LIV Golf has made impressive strides in the men’s professional game this year with some notable names signed to the Saudi-backed series, including Bryson DeChambeau, Dustin Johnson, Phil Mickelson, Brooks Koepka and Sergio Garcia.
The signings keep coming in, with the likes of DeChambeau and Koepka announced after the first event, as well as Abraham Ancer, Patrick Reed and Paul Casey. And there are more ready to move.
Additional players are expected to make the jump to LIV after the 150th Open and then again after the FedExCup Playoffs. Golf Monthly has heard several names associated with the series, including Henrik Stenson, Tommy Fleetwood, and Hideki Matsuyama.
Video: What is LIV Golf?
However, two more names rumored to be considering a move could be the turning point in terms of a possible collaboration between LIV Golf and PGA and DP World Tours.
Golf Monthly understands that Jordan Spieth and Cameron Smith are weighing offers to join LIV, with Spieth, a three-time Major winner, one of the biggest names in the game and Australian Smith, the Players Championship winner, one of the top talents. of sport.

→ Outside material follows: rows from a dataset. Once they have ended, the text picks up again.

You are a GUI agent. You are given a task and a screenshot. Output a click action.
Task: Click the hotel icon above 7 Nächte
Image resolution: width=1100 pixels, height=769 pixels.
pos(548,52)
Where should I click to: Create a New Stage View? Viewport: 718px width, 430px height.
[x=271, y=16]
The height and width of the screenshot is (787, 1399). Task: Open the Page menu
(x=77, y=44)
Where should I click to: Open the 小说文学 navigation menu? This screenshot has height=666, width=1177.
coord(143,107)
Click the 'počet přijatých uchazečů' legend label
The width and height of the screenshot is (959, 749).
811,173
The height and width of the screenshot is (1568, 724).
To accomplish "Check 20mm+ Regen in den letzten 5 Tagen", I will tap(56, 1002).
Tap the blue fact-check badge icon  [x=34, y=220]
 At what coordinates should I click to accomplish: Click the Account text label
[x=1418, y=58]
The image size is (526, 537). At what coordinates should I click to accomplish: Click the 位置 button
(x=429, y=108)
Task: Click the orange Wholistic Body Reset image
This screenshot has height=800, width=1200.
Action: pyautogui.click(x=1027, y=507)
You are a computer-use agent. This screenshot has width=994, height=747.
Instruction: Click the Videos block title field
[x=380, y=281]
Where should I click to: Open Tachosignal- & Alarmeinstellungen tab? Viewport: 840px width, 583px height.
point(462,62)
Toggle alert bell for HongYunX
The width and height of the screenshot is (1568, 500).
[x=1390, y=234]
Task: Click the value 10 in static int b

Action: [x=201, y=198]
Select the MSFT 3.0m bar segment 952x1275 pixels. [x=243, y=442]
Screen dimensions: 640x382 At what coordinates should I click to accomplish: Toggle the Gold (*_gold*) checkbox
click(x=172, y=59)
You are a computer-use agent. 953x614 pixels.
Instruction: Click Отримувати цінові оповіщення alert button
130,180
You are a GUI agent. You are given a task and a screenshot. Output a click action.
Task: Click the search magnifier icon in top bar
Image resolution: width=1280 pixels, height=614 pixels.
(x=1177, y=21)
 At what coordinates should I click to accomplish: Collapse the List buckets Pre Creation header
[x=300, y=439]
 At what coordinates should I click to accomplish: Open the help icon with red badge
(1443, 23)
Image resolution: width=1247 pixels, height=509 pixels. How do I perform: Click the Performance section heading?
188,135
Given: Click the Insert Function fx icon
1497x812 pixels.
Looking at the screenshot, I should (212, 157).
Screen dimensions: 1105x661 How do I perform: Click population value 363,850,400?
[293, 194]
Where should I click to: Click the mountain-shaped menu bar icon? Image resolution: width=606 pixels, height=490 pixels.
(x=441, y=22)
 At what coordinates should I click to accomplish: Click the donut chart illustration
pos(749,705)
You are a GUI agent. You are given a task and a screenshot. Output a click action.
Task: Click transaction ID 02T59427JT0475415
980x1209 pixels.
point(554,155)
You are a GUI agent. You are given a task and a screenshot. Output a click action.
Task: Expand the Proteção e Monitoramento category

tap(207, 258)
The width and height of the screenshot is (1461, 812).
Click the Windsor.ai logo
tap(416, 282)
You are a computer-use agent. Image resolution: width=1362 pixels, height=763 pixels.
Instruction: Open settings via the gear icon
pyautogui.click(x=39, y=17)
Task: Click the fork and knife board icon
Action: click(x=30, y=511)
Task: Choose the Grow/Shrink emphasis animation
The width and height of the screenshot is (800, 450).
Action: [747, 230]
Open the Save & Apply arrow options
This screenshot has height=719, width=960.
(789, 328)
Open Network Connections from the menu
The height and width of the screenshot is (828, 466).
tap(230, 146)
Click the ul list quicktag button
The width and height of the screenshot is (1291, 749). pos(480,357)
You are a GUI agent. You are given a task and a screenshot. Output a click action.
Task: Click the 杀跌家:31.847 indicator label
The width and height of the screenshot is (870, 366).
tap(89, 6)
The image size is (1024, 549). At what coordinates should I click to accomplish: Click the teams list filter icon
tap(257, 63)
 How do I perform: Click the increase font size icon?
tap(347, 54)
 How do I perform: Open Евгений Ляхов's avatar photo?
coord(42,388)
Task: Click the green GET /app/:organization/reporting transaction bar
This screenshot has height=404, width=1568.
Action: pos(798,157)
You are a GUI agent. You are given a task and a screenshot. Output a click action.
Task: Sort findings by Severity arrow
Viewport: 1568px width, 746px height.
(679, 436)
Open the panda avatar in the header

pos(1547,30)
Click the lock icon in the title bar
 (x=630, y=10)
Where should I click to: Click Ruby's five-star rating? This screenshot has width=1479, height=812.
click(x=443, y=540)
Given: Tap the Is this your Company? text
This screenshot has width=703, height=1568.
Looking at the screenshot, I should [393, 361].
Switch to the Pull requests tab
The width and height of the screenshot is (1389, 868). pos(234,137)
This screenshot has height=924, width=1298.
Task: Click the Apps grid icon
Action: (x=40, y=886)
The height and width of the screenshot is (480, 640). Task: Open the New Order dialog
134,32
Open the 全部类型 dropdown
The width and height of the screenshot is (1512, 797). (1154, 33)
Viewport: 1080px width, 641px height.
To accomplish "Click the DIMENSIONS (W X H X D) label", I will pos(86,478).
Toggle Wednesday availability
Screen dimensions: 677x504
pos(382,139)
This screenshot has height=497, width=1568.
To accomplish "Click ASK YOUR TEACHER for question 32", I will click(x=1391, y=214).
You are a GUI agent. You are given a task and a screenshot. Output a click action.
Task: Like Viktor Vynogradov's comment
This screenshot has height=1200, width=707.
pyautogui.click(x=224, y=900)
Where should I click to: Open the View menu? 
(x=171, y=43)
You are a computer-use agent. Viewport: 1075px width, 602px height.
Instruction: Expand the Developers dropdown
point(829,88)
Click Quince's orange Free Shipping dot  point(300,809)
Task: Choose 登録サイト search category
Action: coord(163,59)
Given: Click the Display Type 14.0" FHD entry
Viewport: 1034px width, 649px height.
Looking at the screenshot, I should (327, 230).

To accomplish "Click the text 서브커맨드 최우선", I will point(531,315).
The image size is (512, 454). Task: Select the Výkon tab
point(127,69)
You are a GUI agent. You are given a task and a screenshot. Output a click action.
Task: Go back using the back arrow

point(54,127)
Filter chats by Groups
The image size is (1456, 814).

If the rumors turn out to be true, it could be the last straw in terms of negotiation between all parties; the point at which critical mass is reached. The PGA and DP World Tours may need to start thinking about coming to terms with Greg Norman before the game starts to look completely fractured, but the reluctance to do so is entirely understandable and even laudable, depending on his point of view.
Furthermore, any collaboration could lead to more problems, given the strong stance taken by some existing PGA and DP World Tour members on the Saudi-backed league. But who knows if it will go that far, given the anti-LIV rhetoric from DP World and the PGA Tour thus far.
However, if more big names are moved, it seems like some kind of collaboration would be required to stop a scenario where the best players in the game rarely compete in the same event (if at all, depending on the stance of Majors). ). If that doesn’t materialize, the golf fan would be the biggest loser.
Rory McIlroy, arguably the most outspoken player in terms of rejecting LIV Golf, is even beginning to admit that some kind of dialogue may be necessary. “That has to happen,” he replied when asked if “peace talks” should be held between the three parties.
“Everyone has to pivot and change and try to be better and hopefully get to that stage, but like you said, it’s messed up right now and the whole narrative is not good; it is dividing the game instead of everyone coming together,” he said. “I think everyone needs to come together a little bit more.”
We’ve already seen Ian Poulter temporarily lift his ban from the Scottish Open and return to the DP World Tour, and the Englishman is keen to continue supporting his home tour. He revealed that he plans to play the Czech Masters, the BMW PGA Championship and possibly one more event this summer.
The DP World Tour may need to welcome back LIV golfers, especially if Henrik Stenson, the current European Ryder Cup captain, makes the reported and rumored move. But he could also go the other way and dole out full suspension for LIV dropouts, according to the PGA Tour, a circuit with which he has a strategic alliance.
One thing is for sure, though: professional golf is as chaotic as ever, and it will fracture even more if LIV Golf announces more big-name signings and PGA and DP World Tours continue to stand firm. It remains to be seen who, if anyone, will set aside their best interests for the good of the game.